Assignment:
Every entry in this listing should be written out exactly.

Extracted entries:

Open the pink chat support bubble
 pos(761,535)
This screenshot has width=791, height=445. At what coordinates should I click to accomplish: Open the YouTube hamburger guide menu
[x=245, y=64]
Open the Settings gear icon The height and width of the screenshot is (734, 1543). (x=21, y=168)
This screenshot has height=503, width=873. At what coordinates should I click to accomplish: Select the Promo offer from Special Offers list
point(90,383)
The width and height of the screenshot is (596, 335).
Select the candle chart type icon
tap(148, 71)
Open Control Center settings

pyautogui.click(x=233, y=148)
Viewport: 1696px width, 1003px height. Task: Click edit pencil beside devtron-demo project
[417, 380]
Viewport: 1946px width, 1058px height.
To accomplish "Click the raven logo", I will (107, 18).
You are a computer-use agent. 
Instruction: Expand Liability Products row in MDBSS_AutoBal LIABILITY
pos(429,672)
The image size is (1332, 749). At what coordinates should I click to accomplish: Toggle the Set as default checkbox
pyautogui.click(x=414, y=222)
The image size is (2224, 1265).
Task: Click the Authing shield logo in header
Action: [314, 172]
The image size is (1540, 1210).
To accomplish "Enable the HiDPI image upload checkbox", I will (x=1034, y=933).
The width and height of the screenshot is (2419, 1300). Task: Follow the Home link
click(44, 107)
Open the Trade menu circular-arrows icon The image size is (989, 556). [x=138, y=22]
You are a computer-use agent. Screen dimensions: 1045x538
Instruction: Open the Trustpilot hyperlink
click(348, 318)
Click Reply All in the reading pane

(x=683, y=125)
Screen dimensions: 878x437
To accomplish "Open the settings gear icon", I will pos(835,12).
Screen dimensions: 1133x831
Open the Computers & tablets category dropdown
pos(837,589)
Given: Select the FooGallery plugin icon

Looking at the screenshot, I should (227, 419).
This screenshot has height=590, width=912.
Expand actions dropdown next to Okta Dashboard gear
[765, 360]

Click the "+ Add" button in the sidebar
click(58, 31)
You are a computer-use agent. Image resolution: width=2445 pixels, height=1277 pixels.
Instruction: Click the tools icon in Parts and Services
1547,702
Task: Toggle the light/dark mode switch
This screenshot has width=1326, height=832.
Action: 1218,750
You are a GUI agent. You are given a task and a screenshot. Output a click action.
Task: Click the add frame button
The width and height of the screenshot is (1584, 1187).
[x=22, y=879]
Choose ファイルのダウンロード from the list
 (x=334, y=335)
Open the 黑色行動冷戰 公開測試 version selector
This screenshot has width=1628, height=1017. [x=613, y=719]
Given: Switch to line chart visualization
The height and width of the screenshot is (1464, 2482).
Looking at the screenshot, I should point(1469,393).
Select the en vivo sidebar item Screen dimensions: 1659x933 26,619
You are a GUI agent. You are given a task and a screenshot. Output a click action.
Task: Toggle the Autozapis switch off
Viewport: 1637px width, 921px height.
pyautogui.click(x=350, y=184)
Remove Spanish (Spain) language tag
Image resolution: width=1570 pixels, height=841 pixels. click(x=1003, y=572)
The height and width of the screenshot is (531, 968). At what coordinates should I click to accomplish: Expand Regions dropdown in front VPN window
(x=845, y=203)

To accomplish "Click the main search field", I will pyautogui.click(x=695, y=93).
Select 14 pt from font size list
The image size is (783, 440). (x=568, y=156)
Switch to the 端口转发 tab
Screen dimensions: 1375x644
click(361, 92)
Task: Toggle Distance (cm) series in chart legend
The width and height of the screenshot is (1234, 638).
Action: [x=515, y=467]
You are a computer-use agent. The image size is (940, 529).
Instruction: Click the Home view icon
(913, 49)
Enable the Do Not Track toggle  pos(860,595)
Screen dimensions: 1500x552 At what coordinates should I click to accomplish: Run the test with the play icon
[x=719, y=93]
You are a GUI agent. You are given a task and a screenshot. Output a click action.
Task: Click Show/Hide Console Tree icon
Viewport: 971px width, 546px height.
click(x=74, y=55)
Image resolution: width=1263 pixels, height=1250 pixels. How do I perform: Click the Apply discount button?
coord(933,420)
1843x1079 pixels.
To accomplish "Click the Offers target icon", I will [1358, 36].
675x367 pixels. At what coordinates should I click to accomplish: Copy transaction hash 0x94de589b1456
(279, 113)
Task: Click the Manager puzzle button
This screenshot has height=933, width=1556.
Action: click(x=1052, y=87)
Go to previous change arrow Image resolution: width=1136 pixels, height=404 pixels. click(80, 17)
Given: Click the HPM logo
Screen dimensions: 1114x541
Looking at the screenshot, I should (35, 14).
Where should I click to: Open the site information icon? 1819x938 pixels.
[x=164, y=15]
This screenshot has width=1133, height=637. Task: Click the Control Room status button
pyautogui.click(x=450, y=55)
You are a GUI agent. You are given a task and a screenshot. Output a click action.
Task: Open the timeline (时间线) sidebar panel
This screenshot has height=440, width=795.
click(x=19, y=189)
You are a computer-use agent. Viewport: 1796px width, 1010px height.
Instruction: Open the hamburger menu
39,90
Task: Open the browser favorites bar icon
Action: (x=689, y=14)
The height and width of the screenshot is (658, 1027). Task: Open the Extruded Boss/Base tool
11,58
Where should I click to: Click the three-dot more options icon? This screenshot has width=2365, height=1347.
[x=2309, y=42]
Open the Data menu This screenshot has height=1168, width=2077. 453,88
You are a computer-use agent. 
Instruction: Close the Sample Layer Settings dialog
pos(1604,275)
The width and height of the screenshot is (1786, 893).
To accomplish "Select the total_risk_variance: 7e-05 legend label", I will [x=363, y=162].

Answer section:
Open the pink chat support bubble
 pos(761,535)
This screenshot has width=791, height=445. At what coordinates should I click to accomplish: Open the YouTube hamburger guide menu
[x=245, y=64]
Open the Settings gear icon The height and width of the screenshot is (734, 1543). (x=21, y=168)
This screenshot has height=503, width=873. At what coordinates should I click to accomplish: Select the Promo offer from Special Offers list
point(90,383)
The width and height of the screenshot is (596, 335).
Select the candle chart type icon
tap(148, 71)
Open Control Center settings

pyautogui.click(x=233, y=148)
Viewport: 1696px width, 1003px height. Task: Click edit pencil beside devtron-demo project
[417, 380]
Viewport: 1946px width, 1058px height.
To accomplish "Click the raven logo", I will (107, 18).
You are a computer-use agent. 
Instruction: Expand Liability Products row in MDBSS_AutoBal LIABILITY
pos(429,672)
The image size is (1332, 749). At what coordinates should I click to accomplish: Toggle the Set as default checkbox
pyautogui.click(x=414, y=222)
The image size is (2224, 1265).
Task: Click the Authing shield logo in header
Action: [314, 172]
The image size is (1540, 1210).
To accomplish "Enable the HiDPI image upload checkbox", I will (x=1034, y=933).
The width and height of the screenshot is (2419, 1300). Task: Follow the Home link
click(44, 107)
Open the Trade menu circular-arrows icon The image size is (989, 556). [x=138, y=22]
You are a computer-use agent. Screen dimensions: 1045x538
Instruction: Open the Trustpilot hyperlink
click(348, 318)
Click Reply All in the reading pane

(x=683, y=125)
Screen dimensions: 878x437
To accomplish "Open the settings gear icon", I will pos(835,12).
Screen dimensions: 1133x831
Open the Computers & tablets category dropdown
pos(837,589)
Given: Select the FooGallery plugin icon

Looking at the screenshot, I should (227, 419).
This screenshot has height=590, width=912.
Expand actions dropdown next to Okta Dashboard gear
[765, 360]

Click the "+ Add" button in the sidebar
click(58, 31)
You are a computer-use agent. Image resolution: width=2445 pixels, height=1277 pixels.
Instruction: Click the tools icon in Parts and Services
1547,702
Task: Toggle the light/dark mode switch
This screenshot has width=1326, height=832.
Action: 1218,750
You are a GUI agent. You are given a task and a screenshot. Output a click action.
Task: Click the add frame button
The width and height of the screenshot is (1584, 1187).
[x=22, y=879]
Choose ファイルのダウンロード from the list
 (x=334, y=335)
Open the 黑色行動冷戰 公開測試 version selector
This screenshot has width=1628, height=1017. [x=613, y=719]
Given: Switch to line chart visualization
The height and width of the screenshot is (1464, 2482).
Looking at the screenshot, I should point(1469,393).
Select the en vivo sidebar item Screen dimensions: 1659x933 26,619
You are a GUI agent. You are given a task and a screenshot. Output a click action.
Task: Toggle the Autozapis switch off
Viewport: 1637px width, 921px height.
pyautogui.click(x=350, y=184)
Remove Spanish (Spain) language tag
Image resolution: width=1570 pixels, height=841 pixels. click(x=1003, y=572)
The height and width of the screenshot is (531, 968). At what coordinates should I click to accomplish: Expand Regions dropdown in front VPN window
(x=845, y=203)

To accomplish "Click the main search field", I will pyautogui.click(x=695, y=93).
Select 14 pt from font size list
The image size is (783, 440). (x=568, y=156)
Switch to the 端口转发 tab
Screen dimensions: 1375x644
click(361, 92)
Task: Toggle Distance (cm) series in chart legend
The width and height of the screenshot is (1234, 638).
Action: [x=515, y=467]
You are a computer-use agent. The image size is (940, 529).
Instruction: Click the Home view icon
(913, 49)
Enable the Do Not Track toggle  pos(860,595)
Screen dimensions: 1500x552 At what coordinates should I click to accomplish: Run the test with the play icon
[x=719, y=93]
You are a GUI agent. You are given a task and a screenshot. Output a click action.
Task: Click Show/Hide Console Tree icon
Viewport: 971px width, 546px height.
click(x=74, y=55)
Image resolution: width=1263 pixels, height=1250 pixels. How do I perform: Click the Apply discount button?
coord(933,420)
1843x1079 pixels.
To accomplish "Click the Offers target icon", I will [1358, 36].
675x367 pixels. At what coordinates should I click to accomplish: Copy transaction hash 0x94de589b1456
(279, 113)
Task: Click the Manager puzzle button
This screenshot has height=933, width=1556.
Action: click(x=1052, y=87)
Go to previous change arrow Image resolution: width=1136 pixels, height=404 pixels. click(80, 17)
Given: Click the HPM logo
Screen dimensions: 1114x541
Looking at the screenshot, I should (35, 14).
Where should I click to: Open the site information icon? 1819x938 pixels.
[x=164, y=15]
This screenshot has width=1133, height=637. Task: Click the Control Room status button
pyautogui.click(x=450, y=55)
You are a GUI agent. You are given a task and a screenshot. Output a click action.
Task: Open the timeline (时间线) sidebar panel
This screenshot has height=440, width=795.
click(x=19, y=189)
You are a computer-use agent. Viewport: 1796px width, 1010px height.
Instruction: Open the hamburger menu
39,90
Task: Open the browser favorites bar icon
Action: (x=689, y=14)
The height and width of the screenshot is (658, 1027). Task: Open the Extruded Boss/Base tool
11,58
Where should I click to: Click the three-dot more options icon? This screenshot has width=2365, height=1347.
[x=2309, y=42]
Open the Data menu This screenshot has height=1168, width=2077. 453,88
You are a computer-use agent. 
Instruction: Close the Sample Layer Settings dialog
pos(1604,275)
The width and height of the screenshot is (1786, 893).
To accomplish "Select the total_risk_variance: 7e-05 legend label", I will [x=363, y=162].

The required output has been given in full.